Last July my daughter and I were attending our local county fair when we ran into a friend of mine. In the conversation, we started talking about my friend’s daughter who was on a six-month high school exchange in New Zealand. She was attending school in New Zealand for the first six months of her senior year and then returning to graduate with her class.
As we walked away from the conversation, my daughter talked about how she would like to do the same type of exchange program for her senior year of high school. My response to her was “what can we do to make that happen?” The process began for my daughter with researching how to make a high school exchange a reality for her senior year.
Many other countries have exchange students attending local public high schools in the United States. In fact, our local school usually has one or two students every year. However, it’s more uncommon for a student from the United States to attend high school in another country during the school year.
As an advocate for my daughter, I guided her through the process of becoming a high school exchange student. Our first stop was to talk to my friend about her daughter’s high school exchange experience.
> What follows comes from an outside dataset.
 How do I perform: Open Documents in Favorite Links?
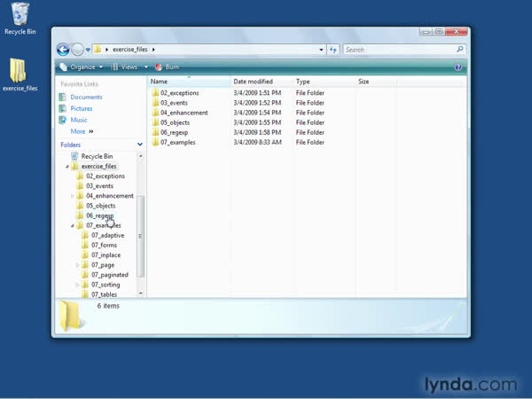[x=86, y=97]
We discovered many pros and cons of going out of the country during the senior year of high school.
My daughter’s next stop was the high school guidance counselor to see how she could meet graduation requirements while doing an exchange for six months. Academically, she only had 2 required classes and 2 electives needed to graduate. She created a plan with the guidance counselor as to how to meet those requirements and still go on the exchange.
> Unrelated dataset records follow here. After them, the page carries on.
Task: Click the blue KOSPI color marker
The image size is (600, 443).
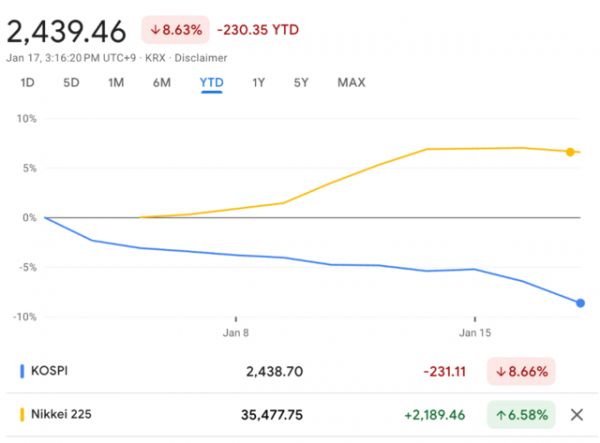Action: (x=22, y=371)
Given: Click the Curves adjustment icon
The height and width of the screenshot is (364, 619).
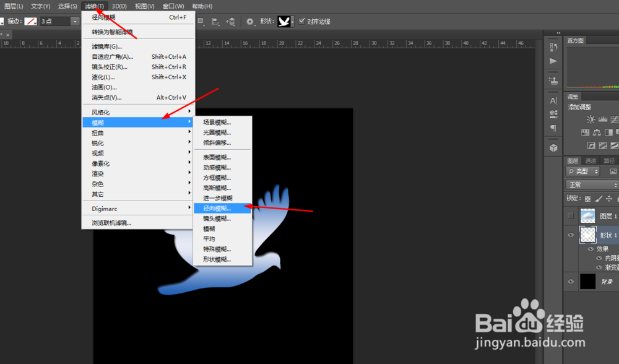Looking at the screenshot, I should click(x=615, y=118).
Next was selecting the exchange program. She looked at websites, requested information and made calls to several programs before selecting the program that best fit her. My husband and I had agreed that a semester program would be the best fit since a semester would still allow our daughter to graduate from high school on time.
Negotiations with our daughter as to what we would pay for the exchange and what she needed to pay for the experience. This was a process much like many political proceedings and agreements. The agreement was reinforced several times when one unnamed party was not holding up her part of the agreement. “Feet were held to the fire” as the agreement and the plan were put in place to reach the monetary goal she needed for the exchange.
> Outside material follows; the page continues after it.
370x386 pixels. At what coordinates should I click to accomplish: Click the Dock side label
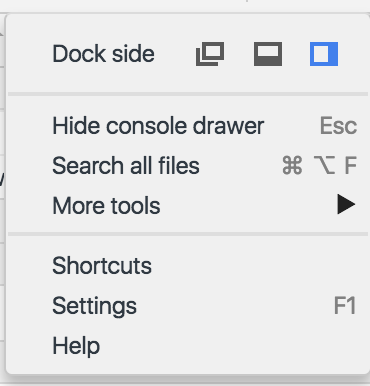pos(103,54)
I find it hard to believe that in little over one month my daughter will be on a plane to Denmark to live with another family for the next six months. I know she will leave as one person and come home forever changed through the experience.
Many believe that learning can only happen through a prescribed process; however, I disagree. My daughter has already learned many skills through the planning process for her exchange. Learning can come in many forms. Widen your definition of learning and you might just be surprised where learning can occur.